During the past week's follow-up appointments, testing and pharmacy runs, I've noticed something unexpected as I filled out reams of paperwork regurgitating Meaghan's medical history. My wallet configuration is different. The first three cards are my I.D., our primary insurance card and Meg's Children's Special Health Care Services card. Before cancer, I'd have my I.D., debit card, library card, assorted frequent shopper's cards, etc. And somewhere, buried in a slot, health insurance cards were collecting dust.
Staring into my purse, I wondered: What does a person's wallet configuration say about his/her lifestyle? How is his/her life organized? If money makes the world go 'round, what's got him/her spinning in him/her orbit? In the countless trips along I-94 to Children's Hospital, I pass the Lotto jackpot totals. There used to be a time I would daydream about what I would do with a fraction of that kind of money. Nothing ever lavish. Simple things like get out debt, set aside money for kids' college tuition, take care of our parents, charitable contributions, travel. I rarely fantasized about material acquisitions, mostly about the comfort that financial security brings.

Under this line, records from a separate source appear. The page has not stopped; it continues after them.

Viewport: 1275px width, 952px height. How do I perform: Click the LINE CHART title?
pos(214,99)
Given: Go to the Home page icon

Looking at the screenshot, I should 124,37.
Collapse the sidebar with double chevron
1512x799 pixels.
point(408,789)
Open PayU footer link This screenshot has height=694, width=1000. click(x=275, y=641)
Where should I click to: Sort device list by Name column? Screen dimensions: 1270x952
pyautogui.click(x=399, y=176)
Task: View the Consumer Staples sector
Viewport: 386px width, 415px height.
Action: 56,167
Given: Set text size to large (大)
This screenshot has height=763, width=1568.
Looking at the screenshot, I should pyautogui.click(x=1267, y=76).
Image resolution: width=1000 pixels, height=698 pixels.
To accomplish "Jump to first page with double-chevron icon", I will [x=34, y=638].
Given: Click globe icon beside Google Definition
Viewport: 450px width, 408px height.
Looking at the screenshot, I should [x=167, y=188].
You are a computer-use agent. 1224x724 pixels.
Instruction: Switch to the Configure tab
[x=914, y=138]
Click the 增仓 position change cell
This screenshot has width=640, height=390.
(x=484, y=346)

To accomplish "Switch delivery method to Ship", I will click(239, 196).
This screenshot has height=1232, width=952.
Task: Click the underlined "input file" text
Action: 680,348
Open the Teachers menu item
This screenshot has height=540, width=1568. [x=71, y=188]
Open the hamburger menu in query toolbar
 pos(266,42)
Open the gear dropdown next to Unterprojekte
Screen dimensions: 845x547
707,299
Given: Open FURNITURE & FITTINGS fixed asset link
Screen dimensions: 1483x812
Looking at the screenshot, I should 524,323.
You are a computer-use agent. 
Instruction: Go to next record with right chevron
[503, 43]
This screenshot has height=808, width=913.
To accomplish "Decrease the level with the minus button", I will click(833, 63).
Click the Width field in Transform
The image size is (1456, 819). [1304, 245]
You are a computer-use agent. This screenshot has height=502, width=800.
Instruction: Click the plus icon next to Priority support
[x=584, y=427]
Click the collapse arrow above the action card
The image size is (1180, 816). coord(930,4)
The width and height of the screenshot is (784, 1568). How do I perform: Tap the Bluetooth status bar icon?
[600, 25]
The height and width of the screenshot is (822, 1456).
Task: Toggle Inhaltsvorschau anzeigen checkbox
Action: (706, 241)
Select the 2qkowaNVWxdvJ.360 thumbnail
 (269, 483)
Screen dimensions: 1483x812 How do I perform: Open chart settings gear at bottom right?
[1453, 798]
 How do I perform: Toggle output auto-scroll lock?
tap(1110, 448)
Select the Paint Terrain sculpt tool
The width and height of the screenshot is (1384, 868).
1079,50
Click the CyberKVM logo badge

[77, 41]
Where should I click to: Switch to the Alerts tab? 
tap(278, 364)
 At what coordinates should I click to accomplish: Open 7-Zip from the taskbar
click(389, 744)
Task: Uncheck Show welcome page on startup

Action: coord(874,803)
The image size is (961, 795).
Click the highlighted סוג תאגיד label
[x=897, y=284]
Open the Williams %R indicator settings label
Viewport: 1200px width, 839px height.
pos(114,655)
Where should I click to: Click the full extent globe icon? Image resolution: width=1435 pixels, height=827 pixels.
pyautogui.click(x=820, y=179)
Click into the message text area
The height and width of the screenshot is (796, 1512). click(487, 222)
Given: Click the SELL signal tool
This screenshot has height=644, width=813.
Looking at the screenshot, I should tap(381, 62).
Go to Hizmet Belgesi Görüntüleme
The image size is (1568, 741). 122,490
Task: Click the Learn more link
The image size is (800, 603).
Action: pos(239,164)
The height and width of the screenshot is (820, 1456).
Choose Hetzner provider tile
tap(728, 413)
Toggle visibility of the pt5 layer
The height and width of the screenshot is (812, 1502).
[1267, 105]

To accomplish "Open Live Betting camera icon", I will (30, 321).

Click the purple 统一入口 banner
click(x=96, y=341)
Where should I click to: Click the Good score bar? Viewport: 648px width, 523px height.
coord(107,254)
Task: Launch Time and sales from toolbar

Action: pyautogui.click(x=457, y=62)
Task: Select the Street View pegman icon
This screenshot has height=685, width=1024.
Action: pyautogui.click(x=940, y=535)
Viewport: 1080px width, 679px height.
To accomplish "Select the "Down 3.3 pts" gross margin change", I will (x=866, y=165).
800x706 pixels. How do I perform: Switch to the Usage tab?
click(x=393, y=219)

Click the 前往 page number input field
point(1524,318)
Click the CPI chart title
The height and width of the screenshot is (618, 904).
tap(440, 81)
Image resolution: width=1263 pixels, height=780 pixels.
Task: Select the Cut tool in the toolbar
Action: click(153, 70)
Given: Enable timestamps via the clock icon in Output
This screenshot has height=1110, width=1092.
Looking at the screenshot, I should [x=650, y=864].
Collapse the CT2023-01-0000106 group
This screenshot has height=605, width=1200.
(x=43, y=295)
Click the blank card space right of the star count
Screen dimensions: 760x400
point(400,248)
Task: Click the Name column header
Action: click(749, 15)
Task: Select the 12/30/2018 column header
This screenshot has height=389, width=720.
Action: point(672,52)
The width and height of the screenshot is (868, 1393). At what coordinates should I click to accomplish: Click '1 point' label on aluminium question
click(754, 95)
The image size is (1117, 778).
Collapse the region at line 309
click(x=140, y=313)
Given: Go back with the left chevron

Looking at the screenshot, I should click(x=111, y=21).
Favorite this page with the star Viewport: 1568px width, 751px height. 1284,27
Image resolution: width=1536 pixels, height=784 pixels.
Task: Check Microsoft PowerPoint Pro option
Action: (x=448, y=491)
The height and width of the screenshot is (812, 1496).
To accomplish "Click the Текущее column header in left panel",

Passing those billboards now, I can't even muster a flicker of interest in what limitless wealth would mean. Funny, come to think of it, I don't daydream anymore. Since I was a small child I was always focused on what comes next. Never content in the moment, always future focused, the consummate planner.
My mom frequently asks me what's on the agenda for the next day. It's her way of asking what I need from her. The question perplexes me. I try to wrap my brain around a plan of attack, a strategy for meeting the coming day with purpose and productivity. Instead of action items, my mind empties and my ears swoosh-swoosh. You mean there's a day after today? It's unseemly to think about a moment beyond the next.
Does my inability to manufacture a dreamscape mean I've mastered the art of the present? I don't know. I am certain my happiness comes not from what will be, but what is. That much is different. My joys now are watching Meaghan stroke Ethan's head as he crawls beneath the covers with her; standing at the sink, washing dishes while listening to Meg laugh as Daddy tickles her. My satisfaction comes from feeling Madison relax into my arms after a rough day at school, giggling that she can barely fit her head beneath my chin. And my happiness is seeing our silly Golden Retriever do a full body wag of delight upon seeing me.
Perhaps living in the moment really means releasing the future from our own limitations. Perhaps, if we allow, the joys of the present outweigh our perceived fears of the future. I feel tremendous relief being released from a mind, momentarily, no longer obligated to preconceive. Our family's future has an ending yet unwritten, completely blank for me. And I'm not so afraid.
I orbit my family. No need anymore for shooting stars or streaking comets. Just the joys and sorrows lived between each sunrise and sunset.